> [Using the information]
1. From the article on Turkmenistan and the coronavirus, quote the passage from "It’s as if it" up to and including "within the country.".
2. In the article on Turkmenistan and the coronavirus, what outlet is named as one of the few sources of independent news?

> [Page text]
————————

The Turkmen authorities are avoiding use of the word “coronavirus” as much as possible in order to deter the spread of information about the pandemic. By doing so, Turkmenistan’s government is putting its citizens in danger, Reporters Without Borders (RSF) says.
By banning use of the word “coronavirus” on the streets and never mentioning it in official documents and in the media, in a radical move to suppress all information about the pandemic, Turkmenistan’s government is putting its citizens in danger, Reporters Without Borders (RSF) says.
It’s as if it had never existed. The state media are saying nothing about the effects of coronavirus in Turkmenistan and the word has even been removed from health information brochures distributed in schools, hospitals and workplaces, according to Turkmenistan Chronicles, one of the few sources of independent news, whose site is blocked within the country.
In this information black hole neighbouring Iran, people wearing face masks or talking about the coronavirus on the street, at bus stops or in lines outside shops are liable to be arrested by plainclothes police, according to journalists based in the capital, Ashgabat, who report for Radio Azatlyk, the Turkmen language service of Radio Free Europe/Radio Liberty.

————————

> [Entries provided]
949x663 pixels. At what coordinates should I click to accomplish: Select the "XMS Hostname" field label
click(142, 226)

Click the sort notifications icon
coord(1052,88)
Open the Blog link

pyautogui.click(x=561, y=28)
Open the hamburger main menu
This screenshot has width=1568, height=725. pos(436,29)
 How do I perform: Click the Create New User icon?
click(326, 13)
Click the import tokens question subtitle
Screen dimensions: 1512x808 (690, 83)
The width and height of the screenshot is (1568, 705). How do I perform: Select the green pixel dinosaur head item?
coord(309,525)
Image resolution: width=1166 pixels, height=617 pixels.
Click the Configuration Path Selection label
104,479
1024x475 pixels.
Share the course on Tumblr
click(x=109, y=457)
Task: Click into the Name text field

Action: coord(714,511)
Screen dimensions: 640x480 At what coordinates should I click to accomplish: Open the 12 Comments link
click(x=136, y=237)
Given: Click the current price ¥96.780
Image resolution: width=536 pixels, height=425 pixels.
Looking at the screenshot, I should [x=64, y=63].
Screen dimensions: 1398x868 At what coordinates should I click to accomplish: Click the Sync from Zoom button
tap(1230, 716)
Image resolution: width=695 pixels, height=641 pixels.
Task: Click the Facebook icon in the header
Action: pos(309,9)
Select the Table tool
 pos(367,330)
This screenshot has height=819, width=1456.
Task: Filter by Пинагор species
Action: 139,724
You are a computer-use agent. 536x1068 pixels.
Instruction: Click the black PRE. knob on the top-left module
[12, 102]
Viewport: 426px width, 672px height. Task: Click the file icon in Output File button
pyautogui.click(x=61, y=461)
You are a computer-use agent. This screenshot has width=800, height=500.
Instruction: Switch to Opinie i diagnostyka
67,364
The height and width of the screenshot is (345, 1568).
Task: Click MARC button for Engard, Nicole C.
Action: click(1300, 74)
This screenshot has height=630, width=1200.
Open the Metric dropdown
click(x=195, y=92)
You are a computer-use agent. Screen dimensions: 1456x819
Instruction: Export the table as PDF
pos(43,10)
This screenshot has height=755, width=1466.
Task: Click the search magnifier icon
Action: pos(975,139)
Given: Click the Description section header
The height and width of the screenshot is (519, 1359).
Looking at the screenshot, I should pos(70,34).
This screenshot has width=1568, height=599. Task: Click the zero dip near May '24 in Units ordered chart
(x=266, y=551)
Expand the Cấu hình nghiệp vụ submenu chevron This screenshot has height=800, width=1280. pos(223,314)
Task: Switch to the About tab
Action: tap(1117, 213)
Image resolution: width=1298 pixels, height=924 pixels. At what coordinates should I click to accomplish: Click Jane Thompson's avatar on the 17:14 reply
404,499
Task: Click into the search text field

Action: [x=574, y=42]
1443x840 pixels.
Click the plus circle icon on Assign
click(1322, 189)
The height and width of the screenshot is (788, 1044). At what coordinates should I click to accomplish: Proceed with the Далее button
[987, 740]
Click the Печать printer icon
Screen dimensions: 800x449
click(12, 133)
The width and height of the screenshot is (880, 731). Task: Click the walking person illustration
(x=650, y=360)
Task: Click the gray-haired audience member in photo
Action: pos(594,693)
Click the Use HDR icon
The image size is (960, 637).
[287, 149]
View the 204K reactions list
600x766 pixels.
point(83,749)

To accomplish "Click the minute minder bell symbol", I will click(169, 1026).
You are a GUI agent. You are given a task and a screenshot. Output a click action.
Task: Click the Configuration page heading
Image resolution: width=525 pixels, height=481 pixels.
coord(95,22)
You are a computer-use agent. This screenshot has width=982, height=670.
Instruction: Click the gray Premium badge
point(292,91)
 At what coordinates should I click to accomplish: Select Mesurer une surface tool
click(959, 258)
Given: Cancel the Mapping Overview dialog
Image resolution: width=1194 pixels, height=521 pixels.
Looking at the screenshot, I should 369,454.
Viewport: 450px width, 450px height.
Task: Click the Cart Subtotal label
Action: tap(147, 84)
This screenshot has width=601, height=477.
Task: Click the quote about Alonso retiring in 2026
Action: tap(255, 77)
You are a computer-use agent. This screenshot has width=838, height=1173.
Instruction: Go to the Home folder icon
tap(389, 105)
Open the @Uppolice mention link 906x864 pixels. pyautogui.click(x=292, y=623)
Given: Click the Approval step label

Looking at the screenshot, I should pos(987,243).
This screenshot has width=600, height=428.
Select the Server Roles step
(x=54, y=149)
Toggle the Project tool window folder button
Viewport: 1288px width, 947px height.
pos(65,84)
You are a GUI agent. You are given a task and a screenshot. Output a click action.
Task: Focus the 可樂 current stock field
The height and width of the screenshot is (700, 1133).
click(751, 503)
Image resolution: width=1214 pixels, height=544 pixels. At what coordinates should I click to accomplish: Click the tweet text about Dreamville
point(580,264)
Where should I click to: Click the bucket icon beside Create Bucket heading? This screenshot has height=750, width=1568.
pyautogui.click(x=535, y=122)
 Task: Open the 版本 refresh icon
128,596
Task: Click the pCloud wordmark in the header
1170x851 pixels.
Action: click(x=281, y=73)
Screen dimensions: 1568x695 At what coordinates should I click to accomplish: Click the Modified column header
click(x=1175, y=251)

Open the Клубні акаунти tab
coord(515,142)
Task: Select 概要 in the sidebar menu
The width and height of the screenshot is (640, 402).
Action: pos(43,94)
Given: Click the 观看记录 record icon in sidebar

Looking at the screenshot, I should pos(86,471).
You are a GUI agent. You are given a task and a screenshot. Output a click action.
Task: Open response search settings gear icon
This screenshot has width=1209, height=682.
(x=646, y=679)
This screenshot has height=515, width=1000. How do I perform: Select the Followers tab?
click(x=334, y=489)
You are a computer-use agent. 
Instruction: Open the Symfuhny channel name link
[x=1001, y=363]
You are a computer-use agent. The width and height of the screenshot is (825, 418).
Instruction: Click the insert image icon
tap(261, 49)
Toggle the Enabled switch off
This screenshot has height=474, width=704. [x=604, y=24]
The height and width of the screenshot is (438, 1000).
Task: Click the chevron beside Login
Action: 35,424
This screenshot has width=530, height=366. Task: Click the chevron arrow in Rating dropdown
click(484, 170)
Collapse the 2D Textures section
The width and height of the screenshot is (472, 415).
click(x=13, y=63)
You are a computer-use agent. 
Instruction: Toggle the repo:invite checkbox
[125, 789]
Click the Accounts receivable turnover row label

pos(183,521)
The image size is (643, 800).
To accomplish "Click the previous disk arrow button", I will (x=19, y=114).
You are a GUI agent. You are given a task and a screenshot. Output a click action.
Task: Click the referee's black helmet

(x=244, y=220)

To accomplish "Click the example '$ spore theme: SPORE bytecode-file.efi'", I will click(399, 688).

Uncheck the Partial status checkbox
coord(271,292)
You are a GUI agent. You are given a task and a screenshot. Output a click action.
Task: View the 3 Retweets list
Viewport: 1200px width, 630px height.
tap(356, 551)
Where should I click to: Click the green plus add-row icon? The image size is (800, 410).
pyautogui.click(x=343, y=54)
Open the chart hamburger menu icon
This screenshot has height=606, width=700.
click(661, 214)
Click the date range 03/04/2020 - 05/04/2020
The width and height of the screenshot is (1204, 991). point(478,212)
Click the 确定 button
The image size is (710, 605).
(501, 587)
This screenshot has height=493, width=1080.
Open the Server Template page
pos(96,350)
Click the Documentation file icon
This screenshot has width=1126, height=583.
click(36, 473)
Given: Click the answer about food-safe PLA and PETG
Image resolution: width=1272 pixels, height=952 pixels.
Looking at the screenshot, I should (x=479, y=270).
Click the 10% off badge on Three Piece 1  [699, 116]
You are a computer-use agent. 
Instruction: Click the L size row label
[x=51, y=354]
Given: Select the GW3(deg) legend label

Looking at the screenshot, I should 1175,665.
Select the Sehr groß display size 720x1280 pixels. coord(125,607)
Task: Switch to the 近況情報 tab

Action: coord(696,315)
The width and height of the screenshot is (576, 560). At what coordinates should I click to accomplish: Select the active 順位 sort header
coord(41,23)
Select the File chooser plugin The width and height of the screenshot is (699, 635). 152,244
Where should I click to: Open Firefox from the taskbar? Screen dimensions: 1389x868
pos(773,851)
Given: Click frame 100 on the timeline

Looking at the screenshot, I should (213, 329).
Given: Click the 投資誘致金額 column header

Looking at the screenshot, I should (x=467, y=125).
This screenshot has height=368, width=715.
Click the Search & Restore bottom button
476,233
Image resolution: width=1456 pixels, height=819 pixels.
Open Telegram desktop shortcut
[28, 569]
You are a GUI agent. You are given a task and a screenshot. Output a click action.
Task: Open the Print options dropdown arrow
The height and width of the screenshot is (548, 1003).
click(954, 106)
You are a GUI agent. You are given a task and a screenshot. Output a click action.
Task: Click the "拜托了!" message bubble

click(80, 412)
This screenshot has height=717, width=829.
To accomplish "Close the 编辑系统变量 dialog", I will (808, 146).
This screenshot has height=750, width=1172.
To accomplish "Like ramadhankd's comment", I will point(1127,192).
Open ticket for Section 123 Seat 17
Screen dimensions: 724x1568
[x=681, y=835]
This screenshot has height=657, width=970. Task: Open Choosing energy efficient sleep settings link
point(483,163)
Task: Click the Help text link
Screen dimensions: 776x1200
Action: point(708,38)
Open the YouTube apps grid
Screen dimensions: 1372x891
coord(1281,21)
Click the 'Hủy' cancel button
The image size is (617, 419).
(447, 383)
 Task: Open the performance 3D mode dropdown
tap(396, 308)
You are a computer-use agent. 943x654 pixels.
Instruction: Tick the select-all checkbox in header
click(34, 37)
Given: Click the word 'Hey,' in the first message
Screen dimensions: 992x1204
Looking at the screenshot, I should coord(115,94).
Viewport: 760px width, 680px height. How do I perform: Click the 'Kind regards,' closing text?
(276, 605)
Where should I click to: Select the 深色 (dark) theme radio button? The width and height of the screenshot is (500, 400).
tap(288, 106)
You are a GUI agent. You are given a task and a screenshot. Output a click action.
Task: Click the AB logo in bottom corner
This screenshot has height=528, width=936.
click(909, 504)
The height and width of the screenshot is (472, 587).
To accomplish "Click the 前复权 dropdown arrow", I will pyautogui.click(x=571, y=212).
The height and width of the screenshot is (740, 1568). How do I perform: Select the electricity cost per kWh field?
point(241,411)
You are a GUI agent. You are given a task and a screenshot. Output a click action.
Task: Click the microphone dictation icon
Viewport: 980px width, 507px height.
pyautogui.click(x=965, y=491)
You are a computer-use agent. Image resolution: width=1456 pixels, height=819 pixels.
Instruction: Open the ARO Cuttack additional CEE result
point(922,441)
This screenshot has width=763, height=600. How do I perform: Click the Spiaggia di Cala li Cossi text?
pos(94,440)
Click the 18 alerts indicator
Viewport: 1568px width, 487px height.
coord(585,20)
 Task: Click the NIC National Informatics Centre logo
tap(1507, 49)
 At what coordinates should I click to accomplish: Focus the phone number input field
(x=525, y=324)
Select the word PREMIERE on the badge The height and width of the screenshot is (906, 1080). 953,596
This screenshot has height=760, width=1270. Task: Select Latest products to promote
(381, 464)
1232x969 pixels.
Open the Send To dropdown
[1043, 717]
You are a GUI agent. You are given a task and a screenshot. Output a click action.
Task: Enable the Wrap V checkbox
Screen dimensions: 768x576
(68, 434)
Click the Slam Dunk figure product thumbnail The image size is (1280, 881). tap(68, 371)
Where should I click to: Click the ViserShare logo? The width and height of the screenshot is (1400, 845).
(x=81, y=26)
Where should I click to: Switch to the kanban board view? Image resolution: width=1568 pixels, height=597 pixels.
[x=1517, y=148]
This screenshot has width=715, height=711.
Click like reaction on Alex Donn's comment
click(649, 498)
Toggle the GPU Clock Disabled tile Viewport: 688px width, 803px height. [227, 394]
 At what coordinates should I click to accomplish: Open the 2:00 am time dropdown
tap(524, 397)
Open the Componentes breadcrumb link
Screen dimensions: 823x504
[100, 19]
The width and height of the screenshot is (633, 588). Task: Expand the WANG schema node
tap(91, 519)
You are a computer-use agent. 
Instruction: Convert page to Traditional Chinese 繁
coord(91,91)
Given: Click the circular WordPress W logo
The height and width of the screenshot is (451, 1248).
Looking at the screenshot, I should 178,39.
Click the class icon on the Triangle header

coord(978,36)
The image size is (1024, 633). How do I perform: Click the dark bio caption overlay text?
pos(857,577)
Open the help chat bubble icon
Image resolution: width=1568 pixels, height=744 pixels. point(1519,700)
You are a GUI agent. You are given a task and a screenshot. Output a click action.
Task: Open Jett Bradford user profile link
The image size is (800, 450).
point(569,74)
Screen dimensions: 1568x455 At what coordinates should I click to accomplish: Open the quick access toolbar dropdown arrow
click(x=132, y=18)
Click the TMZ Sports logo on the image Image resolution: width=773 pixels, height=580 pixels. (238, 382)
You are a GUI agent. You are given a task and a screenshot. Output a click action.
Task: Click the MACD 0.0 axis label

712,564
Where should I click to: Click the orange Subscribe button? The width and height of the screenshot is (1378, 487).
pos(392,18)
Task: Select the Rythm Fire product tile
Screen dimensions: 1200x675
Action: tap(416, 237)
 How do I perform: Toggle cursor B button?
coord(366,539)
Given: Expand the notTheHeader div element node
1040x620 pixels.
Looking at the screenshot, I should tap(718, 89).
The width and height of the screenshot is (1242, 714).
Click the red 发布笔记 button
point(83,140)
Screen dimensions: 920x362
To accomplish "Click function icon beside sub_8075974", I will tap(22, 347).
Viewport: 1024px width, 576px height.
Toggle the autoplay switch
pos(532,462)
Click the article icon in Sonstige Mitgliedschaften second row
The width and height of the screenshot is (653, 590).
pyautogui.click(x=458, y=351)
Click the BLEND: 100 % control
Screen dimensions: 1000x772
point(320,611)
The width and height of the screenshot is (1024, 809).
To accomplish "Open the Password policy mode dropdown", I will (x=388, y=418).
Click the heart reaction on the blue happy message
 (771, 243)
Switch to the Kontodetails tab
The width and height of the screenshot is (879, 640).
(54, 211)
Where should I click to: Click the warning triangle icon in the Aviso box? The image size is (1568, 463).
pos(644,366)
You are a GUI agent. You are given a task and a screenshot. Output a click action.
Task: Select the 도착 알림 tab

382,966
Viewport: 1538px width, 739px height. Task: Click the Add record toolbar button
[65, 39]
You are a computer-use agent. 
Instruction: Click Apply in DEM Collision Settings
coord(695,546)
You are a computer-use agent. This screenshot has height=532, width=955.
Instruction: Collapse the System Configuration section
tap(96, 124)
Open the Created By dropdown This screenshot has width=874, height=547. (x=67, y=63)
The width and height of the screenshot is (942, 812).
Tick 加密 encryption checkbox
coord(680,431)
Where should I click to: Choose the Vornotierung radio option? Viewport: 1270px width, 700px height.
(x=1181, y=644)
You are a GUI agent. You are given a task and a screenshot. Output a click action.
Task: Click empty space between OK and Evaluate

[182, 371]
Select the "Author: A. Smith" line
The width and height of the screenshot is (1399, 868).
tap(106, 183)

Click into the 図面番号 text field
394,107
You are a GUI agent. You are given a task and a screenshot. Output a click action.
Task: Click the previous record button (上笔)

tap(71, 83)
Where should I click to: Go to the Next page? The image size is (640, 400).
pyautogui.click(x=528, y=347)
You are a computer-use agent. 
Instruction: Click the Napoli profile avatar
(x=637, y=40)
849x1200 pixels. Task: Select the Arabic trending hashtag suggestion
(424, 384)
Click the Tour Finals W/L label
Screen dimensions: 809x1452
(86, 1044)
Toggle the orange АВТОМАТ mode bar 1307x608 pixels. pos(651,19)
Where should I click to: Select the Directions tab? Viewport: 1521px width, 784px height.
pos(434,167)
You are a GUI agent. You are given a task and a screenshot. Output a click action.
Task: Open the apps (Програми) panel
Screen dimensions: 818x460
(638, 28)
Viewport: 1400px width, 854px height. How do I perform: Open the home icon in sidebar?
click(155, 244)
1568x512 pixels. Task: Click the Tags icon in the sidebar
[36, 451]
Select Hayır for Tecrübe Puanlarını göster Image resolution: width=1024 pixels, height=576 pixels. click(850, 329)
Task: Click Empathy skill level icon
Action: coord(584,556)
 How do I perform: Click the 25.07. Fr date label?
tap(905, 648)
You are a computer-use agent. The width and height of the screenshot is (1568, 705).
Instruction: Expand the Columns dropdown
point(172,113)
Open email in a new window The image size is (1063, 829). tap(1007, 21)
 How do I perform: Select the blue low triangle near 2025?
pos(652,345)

————————

> [Answers in order]
1.
It’s as if it had never existed. The state media are saying nothing about the effects of coronavirus in Turkmenistan and the word has even been removed from health information brochures distributed in schools, hospitals and workplaces, according to Turkmenistan Chronicles, one of the few sources of independent news, whose site is blocked within the country.

2. Turkmenistan Chronicles